Abstract

Matupi Cave, near the equator at 1.2°N in the northeastern Democratic Republic of the Congo, is in an inland region of equinoctial (March–May and August–November) rainfall distinct from summer rainfall to the north (e.g., in the Sahara) and to the south. Investigation of one entire stalagmite, parts of two others, and a core through a fourth from Matupi reveals stalagmite growth, and faster deposition, during two periods at ∼18.1 to ∼13.4 and ∼9.2 to 3.1 ka, with stalagmite deposition ending at 3.1 ka during a transition to drier conditions. The two periods of inferred wetter conditions at Matupi coincide with the two maxima in equatorial insolation over the most recent 25 kyr.
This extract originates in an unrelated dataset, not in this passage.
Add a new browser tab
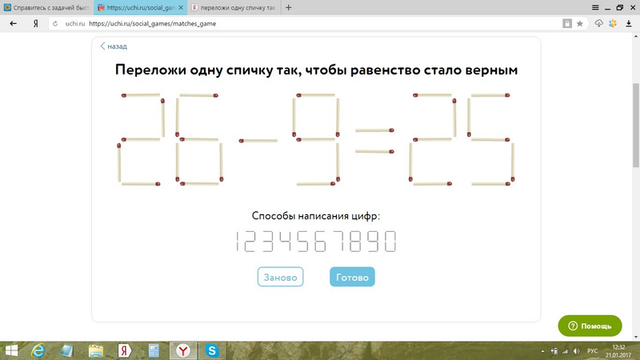This screenshot has height=360, width=640. click(289, 7)
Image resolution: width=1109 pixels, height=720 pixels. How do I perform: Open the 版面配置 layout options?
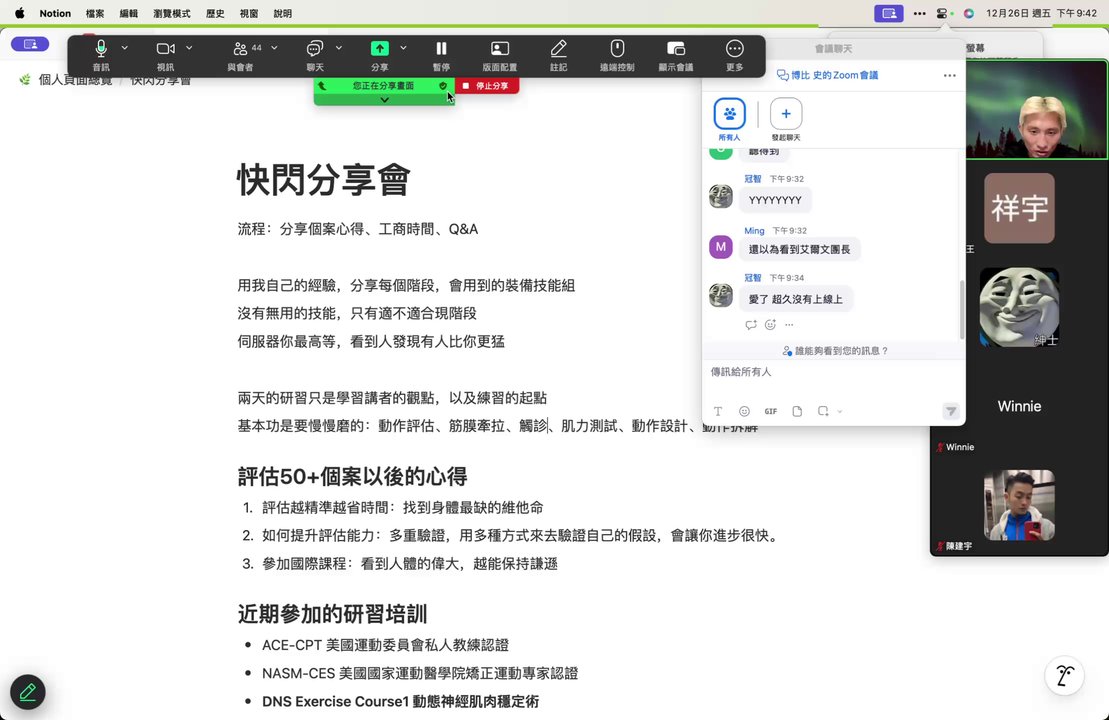point(499,48)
The inferred periods of wetness extend earlier and later than the North African Humid Period, which resulted from a maximum in solstitial (June) insolation at 11–12 ka rather than equinoctial (March or September) insolation at 6 and 17 ka. Matupi's pattern of two wet periods that are coincident with maxima in equatorial insolation over the most recent 25,000 years is also seen in a paleoclimate record from inland equatorial South America (and earlier periods of wetness in that record coincide with earlier maxima in equatorial insolation). The two records combine to suggest the concept of insolation-driven Equatorial Humid Periods at ∼11-kyr intervals, analogous to – but distinct in long-term timing and in seasonality of rainfall from – the more familiar North African Humid Periods recognized across the Northern Hemisphere from roughly 10°N to 25°N.